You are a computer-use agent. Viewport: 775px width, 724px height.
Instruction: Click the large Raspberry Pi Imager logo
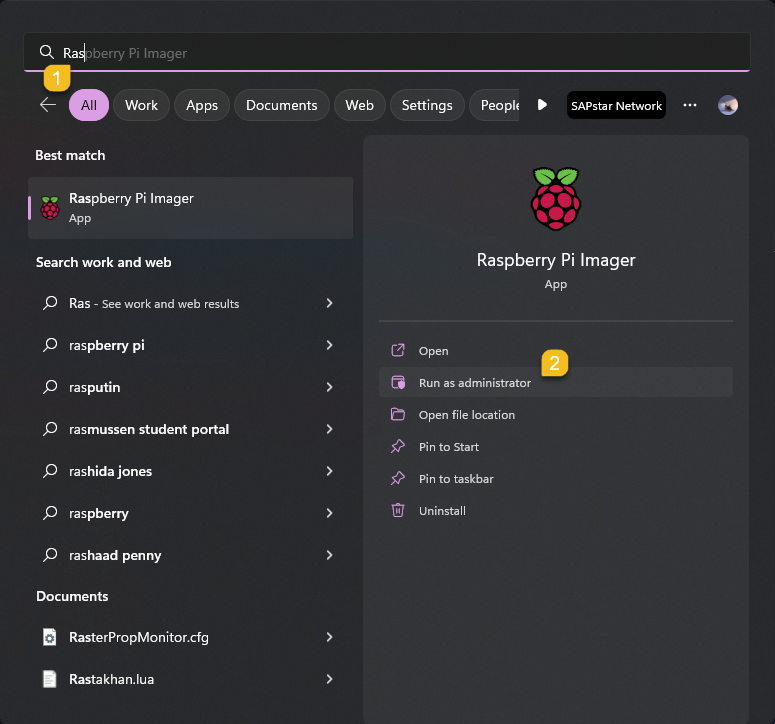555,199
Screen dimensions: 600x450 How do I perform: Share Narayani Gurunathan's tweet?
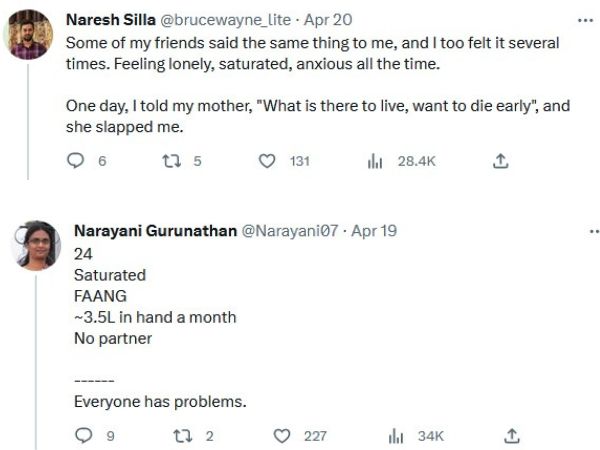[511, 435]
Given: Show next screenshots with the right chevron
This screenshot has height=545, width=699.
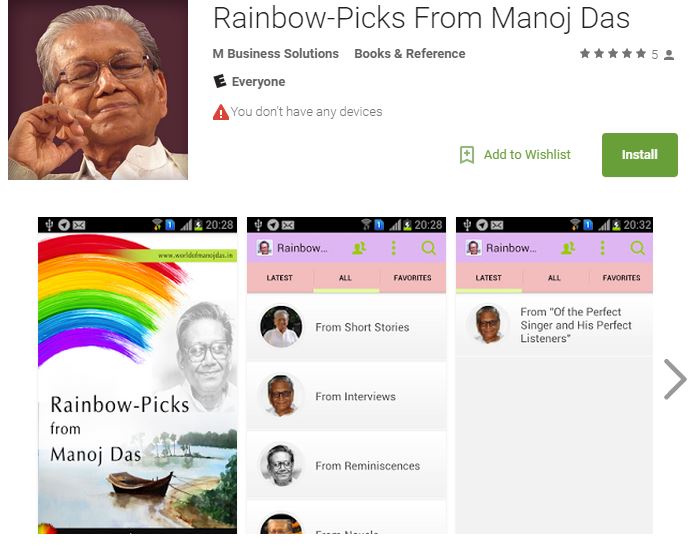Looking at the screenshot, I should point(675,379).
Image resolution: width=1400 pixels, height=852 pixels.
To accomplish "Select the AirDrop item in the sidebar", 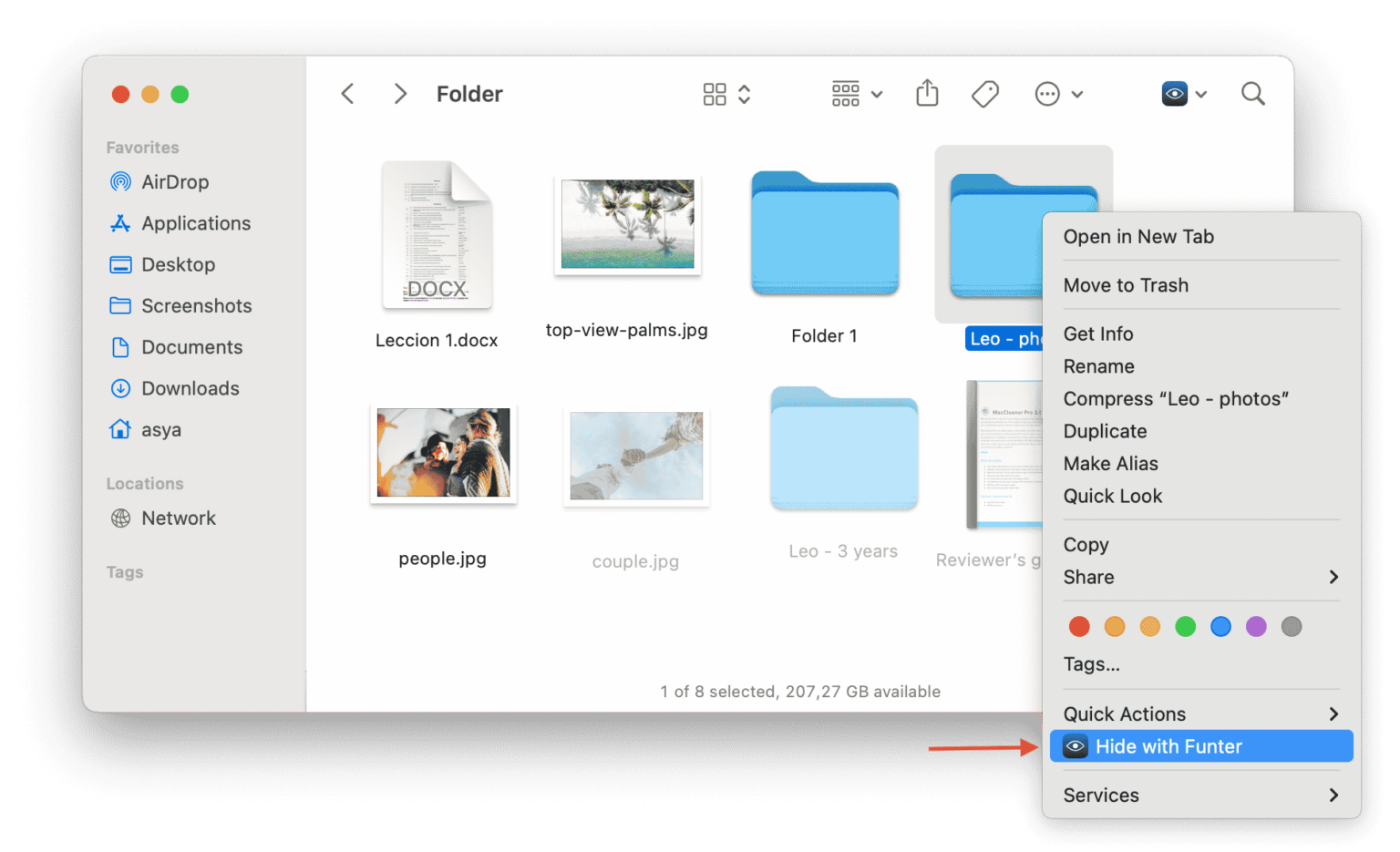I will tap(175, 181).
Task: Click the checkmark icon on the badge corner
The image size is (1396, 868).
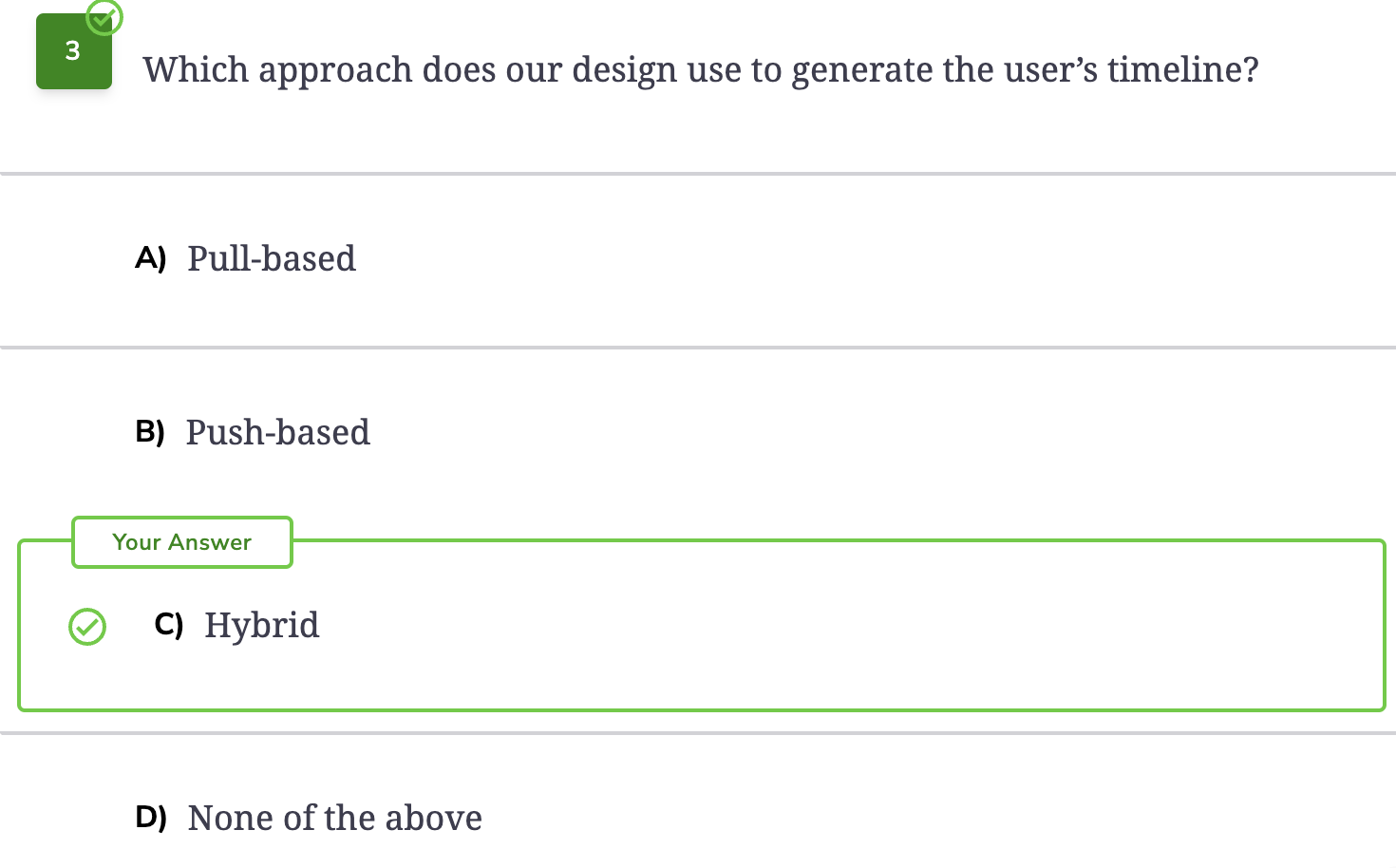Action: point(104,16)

• EXERCISE BRIEF:
Starting at the line containing "Task: Click the", output every remaining line of the records above exactly, the last one included. Nothing else belongs in the output, and no pictures either.

• ANSWER FOR THIS EXERCISE:
Task: Click the checkmark icon on the badge corner
The image size is (1396, 868).
Action: point(104,16)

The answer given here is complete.